We Wear Our Wheels With Pride by Robyn Orlin

Queen Elizabeth Hall, Southbank Centre, London
March 21, 2025

We Wear Our Wheels With Pride is a wonderfully energetic, colourful, and creative piece of theatre. Based on Zulu rickshaw drivers, observed during South Africa’s apartheid years, choreographer Robyn Orlin has re-imagined their work as dance, and imbued it with Zulu traditions, rituals, and spirit of the Rainbow Nation.

The work is a collaboration with singer Anelisa Stuurman (aka Annalyzer) and composer Yogin Sullaphen. The dancers are from the Moving into Dance Mophatong (MIDM), South Africa’s flagship contemporary dance company.

The dancers succeed beautifully in being entirely individual in their interpretations of the drivers, while also coalescing as a company in ritualistic sequences and ensemble work. They don the headdresses and costumes of the rickshaw drivers, engaging the audience physically with them, joining-in with clapping, rocking, and arm movements. I had the distinct impression, that if the theatre space had allowed, the entire audience would have been on their feet dancing with them!

We Wear Our Wheels With Pride by Robyn Orlin
Photo Jérôme Séron

The music, composed by Sullaphen, Stuurman, and Ukhoikhoi, fits perfectly the riotous celebration on-stage.

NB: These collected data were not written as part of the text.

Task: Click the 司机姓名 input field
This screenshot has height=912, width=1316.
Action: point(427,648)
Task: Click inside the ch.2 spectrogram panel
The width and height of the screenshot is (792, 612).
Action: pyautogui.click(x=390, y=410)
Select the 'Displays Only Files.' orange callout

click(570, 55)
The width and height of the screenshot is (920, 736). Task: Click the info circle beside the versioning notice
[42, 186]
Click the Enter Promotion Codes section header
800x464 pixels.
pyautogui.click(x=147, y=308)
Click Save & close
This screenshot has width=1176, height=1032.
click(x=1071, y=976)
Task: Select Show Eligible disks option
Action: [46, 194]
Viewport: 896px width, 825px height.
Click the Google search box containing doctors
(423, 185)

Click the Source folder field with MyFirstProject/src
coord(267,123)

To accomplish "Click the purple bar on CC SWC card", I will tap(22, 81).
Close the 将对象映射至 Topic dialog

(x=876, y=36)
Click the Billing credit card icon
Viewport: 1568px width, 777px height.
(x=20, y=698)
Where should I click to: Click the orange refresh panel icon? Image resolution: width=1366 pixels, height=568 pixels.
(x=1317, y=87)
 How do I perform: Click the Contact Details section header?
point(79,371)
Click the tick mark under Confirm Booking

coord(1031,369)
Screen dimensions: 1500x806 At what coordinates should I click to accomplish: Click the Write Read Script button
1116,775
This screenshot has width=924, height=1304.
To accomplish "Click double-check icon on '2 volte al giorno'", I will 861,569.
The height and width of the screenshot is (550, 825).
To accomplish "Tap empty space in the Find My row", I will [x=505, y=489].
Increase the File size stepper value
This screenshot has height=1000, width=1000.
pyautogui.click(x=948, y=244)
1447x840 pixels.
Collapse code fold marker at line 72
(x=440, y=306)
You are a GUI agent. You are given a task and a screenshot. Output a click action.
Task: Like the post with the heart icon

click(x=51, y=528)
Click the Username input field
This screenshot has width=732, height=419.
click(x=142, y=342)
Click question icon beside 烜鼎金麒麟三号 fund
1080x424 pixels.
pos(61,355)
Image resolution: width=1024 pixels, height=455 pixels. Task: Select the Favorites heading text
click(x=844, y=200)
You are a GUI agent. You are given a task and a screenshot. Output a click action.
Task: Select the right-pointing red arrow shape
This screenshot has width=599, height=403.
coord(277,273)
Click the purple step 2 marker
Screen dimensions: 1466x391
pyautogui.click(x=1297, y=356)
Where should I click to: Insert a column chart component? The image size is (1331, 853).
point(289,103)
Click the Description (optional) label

An innovative addition to the piece is the continuous live videoing, screened across the back of the stage throughout. You could be forgiven for watching that at times, rather than the actual dancers. Erio Perryos did a stunning job of combining visual effects to create a mesmerizing video commentary on the performance.

We Wear Our Wheels With Pride is a fascinating and fun evening, which gives a glimpse of the resilience and resistance of a nation of people under extreme oppression.

We Wear Our Wheels With Pride by Robyn Orlin was presented as part of the Dance Reflections by Van Cleef & Arpels season.